**MATERIAL PROVIDED:**
-- Opening Marker --

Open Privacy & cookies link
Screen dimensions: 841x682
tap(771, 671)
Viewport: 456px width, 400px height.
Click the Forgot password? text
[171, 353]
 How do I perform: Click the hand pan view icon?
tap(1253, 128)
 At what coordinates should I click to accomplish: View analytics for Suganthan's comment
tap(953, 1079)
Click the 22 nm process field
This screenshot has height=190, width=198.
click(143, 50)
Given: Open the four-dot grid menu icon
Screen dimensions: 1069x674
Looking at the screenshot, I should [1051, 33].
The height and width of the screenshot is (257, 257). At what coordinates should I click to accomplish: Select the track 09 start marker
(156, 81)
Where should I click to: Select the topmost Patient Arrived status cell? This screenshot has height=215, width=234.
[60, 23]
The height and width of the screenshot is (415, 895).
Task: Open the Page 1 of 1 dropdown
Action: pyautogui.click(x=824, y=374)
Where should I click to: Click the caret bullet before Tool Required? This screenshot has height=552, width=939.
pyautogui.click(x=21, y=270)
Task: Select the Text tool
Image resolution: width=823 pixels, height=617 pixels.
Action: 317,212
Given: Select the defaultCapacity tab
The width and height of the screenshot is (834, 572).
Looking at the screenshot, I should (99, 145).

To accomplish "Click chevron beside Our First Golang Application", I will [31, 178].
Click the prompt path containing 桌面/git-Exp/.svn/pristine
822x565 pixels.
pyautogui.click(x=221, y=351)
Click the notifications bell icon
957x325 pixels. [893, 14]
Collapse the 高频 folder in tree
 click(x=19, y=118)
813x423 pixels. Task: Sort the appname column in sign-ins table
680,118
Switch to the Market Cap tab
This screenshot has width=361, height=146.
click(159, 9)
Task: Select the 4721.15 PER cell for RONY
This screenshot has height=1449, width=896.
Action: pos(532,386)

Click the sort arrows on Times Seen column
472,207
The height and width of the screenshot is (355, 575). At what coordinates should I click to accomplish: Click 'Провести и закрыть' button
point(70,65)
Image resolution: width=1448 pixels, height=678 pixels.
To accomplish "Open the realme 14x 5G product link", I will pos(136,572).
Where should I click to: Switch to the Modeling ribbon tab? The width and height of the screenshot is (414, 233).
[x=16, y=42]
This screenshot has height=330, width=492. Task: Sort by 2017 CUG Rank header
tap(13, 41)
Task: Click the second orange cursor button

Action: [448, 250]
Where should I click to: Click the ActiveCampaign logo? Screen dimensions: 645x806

-- Closing Marker --

**ACTION ITEM:** How many lines in the material contain the string "link"? Give the number alone.

**REPLY:** 2